The GAO also noted that the EPA's own social media policy "suggests inclusion of an exit message when connecting to third party content." An "exit page" or "intermediate screen" informs the user that the user is leaving the site and going to a third-party site. The GAO noted that the EPA did not follow its procedure in this matter.
The GAO's findings provide a few takeaways for government contractors and other companies:
- Companies should identify the source of any social media post. Even if the post does not relate to a federal agency, the Federal Trade Commission's ("FTC") Endorsement Guides similarly call for disclosure of the identity of the speaker and factors relating to that speech (e.g., whether the content is "native advertising," whether the speaker was motivated by a financial consideration, such as entering a sweepstakes, etc.)
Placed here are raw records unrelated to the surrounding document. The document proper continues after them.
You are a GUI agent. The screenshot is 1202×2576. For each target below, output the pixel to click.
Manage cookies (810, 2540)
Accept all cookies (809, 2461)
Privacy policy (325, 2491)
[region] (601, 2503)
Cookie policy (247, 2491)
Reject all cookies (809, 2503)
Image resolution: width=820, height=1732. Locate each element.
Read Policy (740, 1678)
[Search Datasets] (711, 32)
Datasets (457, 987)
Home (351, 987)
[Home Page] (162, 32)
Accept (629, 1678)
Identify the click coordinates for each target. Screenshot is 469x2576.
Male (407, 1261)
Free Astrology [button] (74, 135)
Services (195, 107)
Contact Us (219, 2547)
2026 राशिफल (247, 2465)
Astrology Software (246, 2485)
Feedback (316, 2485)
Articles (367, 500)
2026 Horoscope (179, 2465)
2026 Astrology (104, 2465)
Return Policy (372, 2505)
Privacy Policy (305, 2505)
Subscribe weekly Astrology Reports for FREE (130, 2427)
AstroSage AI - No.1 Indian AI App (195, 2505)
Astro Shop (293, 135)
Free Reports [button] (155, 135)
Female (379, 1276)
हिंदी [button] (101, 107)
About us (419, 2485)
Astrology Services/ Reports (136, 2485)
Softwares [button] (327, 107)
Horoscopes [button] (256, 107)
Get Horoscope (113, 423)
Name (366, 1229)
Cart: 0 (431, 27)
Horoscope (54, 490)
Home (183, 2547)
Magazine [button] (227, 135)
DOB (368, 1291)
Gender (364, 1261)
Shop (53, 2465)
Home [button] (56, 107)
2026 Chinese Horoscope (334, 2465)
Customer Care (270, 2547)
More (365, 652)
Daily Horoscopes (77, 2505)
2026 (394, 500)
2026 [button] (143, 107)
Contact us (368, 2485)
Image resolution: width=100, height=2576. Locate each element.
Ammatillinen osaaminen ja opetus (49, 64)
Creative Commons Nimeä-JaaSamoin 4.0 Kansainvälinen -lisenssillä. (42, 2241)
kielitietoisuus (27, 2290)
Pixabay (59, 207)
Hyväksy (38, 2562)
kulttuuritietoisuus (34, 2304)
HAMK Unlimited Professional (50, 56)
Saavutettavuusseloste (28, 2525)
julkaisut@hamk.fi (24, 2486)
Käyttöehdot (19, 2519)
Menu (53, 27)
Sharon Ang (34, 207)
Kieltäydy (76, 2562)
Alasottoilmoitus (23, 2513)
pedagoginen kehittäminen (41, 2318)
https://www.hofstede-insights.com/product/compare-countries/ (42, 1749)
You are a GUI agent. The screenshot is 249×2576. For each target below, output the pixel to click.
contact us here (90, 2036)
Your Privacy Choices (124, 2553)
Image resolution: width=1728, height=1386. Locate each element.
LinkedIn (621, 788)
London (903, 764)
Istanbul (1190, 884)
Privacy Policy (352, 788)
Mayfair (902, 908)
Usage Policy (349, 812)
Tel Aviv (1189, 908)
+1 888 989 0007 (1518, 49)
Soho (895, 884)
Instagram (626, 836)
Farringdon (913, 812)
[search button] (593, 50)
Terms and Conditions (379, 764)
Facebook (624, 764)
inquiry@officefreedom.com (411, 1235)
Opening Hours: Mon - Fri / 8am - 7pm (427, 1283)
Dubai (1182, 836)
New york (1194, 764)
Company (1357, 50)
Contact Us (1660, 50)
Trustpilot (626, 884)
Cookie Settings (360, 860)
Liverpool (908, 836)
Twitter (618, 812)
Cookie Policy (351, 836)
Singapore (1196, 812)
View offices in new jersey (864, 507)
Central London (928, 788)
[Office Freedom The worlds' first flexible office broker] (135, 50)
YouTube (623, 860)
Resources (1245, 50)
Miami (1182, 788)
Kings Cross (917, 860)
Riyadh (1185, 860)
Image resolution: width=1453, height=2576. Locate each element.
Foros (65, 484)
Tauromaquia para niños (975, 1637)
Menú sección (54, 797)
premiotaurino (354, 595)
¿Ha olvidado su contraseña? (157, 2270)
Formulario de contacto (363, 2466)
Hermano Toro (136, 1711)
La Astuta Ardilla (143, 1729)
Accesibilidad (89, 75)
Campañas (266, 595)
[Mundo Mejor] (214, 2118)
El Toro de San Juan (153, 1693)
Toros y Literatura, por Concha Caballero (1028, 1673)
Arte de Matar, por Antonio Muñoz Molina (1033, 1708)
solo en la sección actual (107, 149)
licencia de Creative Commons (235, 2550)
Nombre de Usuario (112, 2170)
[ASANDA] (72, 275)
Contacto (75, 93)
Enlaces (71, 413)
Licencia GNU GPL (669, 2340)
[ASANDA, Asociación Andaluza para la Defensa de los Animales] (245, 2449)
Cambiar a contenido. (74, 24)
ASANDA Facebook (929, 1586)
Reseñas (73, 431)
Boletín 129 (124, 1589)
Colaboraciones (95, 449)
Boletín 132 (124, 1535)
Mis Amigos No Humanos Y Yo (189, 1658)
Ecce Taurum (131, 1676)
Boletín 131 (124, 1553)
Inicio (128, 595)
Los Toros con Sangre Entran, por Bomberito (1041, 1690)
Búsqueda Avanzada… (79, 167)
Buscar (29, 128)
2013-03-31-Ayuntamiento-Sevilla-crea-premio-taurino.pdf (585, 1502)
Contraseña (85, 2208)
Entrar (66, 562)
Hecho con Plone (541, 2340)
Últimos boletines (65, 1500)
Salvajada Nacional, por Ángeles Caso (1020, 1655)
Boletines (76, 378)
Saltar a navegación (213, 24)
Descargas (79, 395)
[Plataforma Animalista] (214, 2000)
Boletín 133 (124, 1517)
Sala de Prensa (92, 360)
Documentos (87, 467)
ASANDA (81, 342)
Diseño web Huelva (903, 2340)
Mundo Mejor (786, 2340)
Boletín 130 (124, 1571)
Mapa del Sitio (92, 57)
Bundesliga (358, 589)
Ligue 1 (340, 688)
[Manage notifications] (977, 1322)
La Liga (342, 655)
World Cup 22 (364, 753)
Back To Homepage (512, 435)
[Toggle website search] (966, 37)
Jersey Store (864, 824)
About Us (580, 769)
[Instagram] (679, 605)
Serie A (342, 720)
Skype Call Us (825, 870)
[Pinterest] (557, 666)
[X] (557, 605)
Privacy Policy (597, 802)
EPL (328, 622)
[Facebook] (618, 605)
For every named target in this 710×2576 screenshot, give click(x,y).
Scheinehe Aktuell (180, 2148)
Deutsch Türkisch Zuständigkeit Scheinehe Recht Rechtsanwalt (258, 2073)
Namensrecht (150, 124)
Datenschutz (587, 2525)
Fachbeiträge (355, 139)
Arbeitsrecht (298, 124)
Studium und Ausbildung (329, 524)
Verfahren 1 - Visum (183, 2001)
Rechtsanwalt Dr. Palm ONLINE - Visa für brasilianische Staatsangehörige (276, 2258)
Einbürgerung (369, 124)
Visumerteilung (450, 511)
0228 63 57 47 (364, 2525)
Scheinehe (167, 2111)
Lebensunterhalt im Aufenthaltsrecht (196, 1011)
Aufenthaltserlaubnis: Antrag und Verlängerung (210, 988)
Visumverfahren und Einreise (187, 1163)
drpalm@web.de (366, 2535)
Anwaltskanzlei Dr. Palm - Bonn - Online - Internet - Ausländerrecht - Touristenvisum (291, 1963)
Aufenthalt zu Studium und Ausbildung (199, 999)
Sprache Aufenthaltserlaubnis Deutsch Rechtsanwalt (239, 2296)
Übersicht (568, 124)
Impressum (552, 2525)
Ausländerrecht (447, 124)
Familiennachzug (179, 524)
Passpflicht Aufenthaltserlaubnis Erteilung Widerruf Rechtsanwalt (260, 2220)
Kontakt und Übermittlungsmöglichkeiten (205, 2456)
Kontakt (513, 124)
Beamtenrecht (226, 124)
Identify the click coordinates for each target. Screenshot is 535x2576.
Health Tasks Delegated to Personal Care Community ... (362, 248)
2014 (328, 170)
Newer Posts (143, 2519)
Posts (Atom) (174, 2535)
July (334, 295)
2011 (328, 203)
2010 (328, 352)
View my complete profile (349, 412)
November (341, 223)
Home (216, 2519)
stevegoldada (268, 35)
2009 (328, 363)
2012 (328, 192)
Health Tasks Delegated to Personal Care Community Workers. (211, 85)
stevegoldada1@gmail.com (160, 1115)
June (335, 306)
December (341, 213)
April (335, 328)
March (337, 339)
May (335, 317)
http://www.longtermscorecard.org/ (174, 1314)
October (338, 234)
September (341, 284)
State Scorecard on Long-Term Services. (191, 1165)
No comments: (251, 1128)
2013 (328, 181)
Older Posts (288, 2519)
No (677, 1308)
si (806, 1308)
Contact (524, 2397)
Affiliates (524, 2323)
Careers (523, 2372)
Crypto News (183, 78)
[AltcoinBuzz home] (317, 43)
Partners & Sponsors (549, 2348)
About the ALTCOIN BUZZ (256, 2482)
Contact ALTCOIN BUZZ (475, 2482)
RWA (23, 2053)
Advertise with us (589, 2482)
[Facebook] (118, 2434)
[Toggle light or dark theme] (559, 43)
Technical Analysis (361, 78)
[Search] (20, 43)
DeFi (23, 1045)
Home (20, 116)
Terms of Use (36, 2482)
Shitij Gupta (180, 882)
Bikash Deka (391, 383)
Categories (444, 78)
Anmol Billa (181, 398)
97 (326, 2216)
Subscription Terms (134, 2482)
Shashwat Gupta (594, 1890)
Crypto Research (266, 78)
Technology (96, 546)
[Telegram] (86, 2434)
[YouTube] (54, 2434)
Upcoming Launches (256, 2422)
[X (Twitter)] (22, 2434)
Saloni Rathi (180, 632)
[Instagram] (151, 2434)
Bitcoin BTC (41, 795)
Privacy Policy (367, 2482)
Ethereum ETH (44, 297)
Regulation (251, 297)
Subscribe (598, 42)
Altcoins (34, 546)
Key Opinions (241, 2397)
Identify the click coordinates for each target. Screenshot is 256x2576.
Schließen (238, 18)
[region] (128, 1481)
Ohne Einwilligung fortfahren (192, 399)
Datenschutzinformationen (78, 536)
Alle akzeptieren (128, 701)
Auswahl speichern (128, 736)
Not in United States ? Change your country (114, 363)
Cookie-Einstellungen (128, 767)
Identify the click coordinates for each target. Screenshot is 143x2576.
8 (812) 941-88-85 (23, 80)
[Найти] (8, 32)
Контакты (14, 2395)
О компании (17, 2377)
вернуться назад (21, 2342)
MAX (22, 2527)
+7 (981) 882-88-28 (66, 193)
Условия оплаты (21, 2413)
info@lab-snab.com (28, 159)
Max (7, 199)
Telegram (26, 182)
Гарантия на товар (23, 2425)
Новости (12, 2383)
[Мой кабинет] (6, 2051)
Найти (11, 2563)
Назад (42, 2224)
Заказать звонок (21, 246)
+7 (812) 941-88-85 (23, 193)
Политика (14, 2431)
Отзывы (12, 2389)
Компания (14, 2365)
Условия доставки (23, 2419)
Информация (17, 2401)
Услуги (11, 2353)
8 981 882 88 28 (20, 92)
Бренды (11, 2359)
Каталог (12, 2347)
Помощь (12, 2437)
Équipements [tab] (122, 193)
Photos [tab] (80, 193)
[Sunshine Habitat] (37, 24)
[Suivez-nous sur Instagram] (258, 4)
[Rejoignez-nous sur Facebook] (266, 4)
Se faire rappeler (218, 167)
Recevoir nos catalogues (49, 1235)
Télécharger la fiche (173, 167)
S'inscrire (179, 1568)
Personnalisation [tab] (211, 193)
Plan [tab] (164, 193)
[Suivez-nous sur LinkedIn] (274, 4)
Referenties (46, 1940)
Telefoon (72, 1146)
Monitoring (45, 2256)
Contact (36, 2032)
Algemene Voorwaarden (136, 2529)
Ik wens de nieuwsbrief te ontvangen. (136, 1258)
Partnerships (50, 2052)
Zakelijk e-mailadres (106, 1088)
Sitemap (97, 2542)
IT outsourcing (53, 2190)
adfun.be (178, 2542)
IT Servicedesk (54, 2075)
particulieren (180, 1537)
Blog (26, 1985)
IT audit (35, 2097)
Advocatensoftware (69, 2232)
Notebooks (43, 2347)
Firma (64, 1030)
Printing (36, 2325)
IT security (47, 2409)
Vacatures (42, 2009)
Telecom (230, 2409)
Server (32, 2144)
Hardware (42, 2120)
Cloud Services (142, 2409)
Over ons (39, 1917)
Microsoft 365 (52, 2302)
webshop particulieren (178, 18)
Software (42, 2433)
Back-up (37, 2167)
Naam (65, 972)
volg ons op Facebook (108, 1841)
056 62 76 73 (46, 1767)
- Disclosures can be short, at least on Twitter. The GAO found that the Twitter handle @EPAWater was sufficient to identify the EPA as the source of the tweet. The FTC has stated that the hashtag #Ad can identify a tweet as an advertisement or promotional message.
- If the speaker elects to include a hyperlink to third party content, regulators can view the speaker as "adopting" that content. Both the GAO and the Securities Exchange Commission ("SEC") have stated that speakers can be responsible for linking to specific content.
- Companies should follow their own policies. Here, the GAO found that the EPA did not follow its social media policy with respect to "exit pages" for third party content. The GAO did not indicate whether an exit page would have mitigated the issue, but the SEC has previously indicated that the mere presence of an exit page alone will not suffice to avoid attributing the content to the speaker. In addition, the FTC has entered into more than 50 consent agreements with companies for violating their own express or implied privacy policies.
- As a New Year's resolution, a company should review its policies not only for compliance with legal requirements but also for consistency with the company's actual practices.